(Page extract):

= Beginning of Section =

Note that the default behavior (also used in pytadbit.tadbit.tadbit()) corresponds to method=’sqrt’.

optimal_imp_parameters(start, end, n_models=500, n_keep=100, n_cpus=1, upfreq_range=(0, 1, 0.1), close_bins=1, lowfreq_range=(-1, 0, 0.1), scale_range=[0.005], maxdist_range=(400, 1400), cutoff=300, outfile=None, verbose=True)[source]

Find the optimal set of parameters to be used for the 3D modeling in IMP.

Parameters:
  • start – first bin to model (bin number)
  • end – last bin to model (bin number)
  • n_models (500) – number of modes to generate
  • n_keep (100) – number of models used in the final analysis (usually the top 20% of the generated models). The models are ranked according to their objective function value (the lower the better)
  • close_bins (1) – number of particles away (i.e. the bin number difference) a particle pair must be in order to be considered as neighbors (e.g. 1 means consecutive particles)

= End of Section =

(Set of tasks):
A: Name each parameter that has its own bullet in the "Parameters:" list of the optimal_imp_parameters documentation excerpt.
B: Continue the optimal_imp_parameters documentation excerpt from the point where it stops.

(Input data):
= Beginning of Section =

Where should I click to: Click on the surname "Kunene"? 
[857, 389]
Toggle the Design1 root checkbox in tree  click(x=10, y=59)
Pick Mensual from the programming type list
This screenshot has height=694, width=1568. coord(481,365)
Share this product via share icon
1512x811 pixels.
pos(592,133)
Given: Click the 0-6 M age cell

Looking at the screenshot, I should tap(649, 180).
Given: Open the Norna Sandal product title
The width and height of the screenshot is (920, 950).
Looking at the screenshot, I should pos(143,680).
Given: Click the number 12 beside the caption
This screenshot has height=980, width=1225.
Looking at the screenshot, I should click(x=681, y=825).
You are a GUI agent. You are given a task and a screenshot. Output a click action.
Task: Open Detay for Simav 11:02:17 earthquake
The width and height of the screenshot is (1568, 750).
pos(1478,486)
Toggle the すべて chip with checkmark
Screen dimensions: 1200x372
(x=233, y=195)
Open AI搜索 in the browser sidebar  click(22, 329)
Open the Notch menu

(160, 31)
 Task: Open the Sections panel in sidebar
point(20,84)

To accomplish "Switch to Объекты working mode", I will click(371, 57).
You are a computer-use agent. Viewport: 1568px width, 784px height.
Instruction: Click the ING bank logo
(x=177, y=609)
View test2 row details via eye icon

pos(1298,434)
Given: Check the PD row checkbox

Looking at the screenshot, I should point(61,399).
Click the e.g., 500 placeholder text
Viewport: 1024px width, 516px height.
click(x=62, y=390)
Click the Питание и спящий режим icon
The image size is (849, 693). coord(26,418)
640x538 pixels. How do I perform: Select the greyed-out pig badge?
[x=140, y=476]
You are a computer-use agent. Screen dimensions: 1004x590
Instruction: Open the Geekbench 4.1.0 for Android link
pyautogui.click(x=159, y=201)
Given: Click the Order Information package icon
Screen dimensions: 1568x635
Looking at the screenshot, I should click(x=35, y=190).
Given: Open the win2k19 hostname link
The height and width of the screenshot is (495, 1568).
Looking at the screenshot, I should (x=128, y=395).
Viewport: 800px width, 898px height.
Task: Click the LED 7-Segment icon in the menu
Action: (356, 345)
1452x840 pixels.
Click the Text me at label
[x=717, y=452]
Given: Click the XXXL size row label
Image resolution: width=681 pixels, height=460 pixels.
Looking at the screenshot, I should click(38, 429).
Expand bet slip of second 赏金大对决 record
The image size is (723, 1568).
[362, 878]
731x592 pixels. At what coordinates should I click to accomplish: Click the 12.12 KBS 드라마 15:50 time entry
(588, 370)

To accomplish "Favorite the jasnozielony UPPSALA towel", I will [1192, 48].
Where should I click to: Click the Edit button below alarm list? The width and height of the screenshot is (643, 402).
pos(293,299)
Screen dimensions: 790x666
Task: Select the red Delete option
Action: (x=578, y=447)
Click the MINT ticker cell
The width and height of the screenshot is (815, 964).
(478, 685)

= End of Section =

(Exercise answers):
A: start, end, n_models, n_keep, close_bins

B:
  • n_cpus – number of CPUs to use
  • verbose (True) – if set to True, information about the distance, force and Z-score between particles will be printed
  • lowfreq_range ((-1,0,0.1)) – range of lowfreq values to be optimized. The last value of the input tuple is the incremental step for the lowfreq values
  • upfreq_range ((0,1,0.1,0.1)) – range of upfreq values to be optimized. The last value of the input tuple is the incremental step for the upfreq values
  • maxdist_range ((400,1400,100)) – upper and lower bounds used to search for the optimal maximum experimental distance. The last value of the input tuple is the incremental step for maxdist values
  • scale_range ([0.01]) – upper and lower bounds used to search for the optimal scale parameter (nm per nucleotide). The last value of the input tuple is the incremental step for scale parameter values
  • verbose – print the results to the standard output

Note

Each of the _range parameters accept tuples in the form

(start, end, step), or a list with the list of values to test.

E.g.:
  • scale_range=[0.001, 0.005, 0.006] will test these three values.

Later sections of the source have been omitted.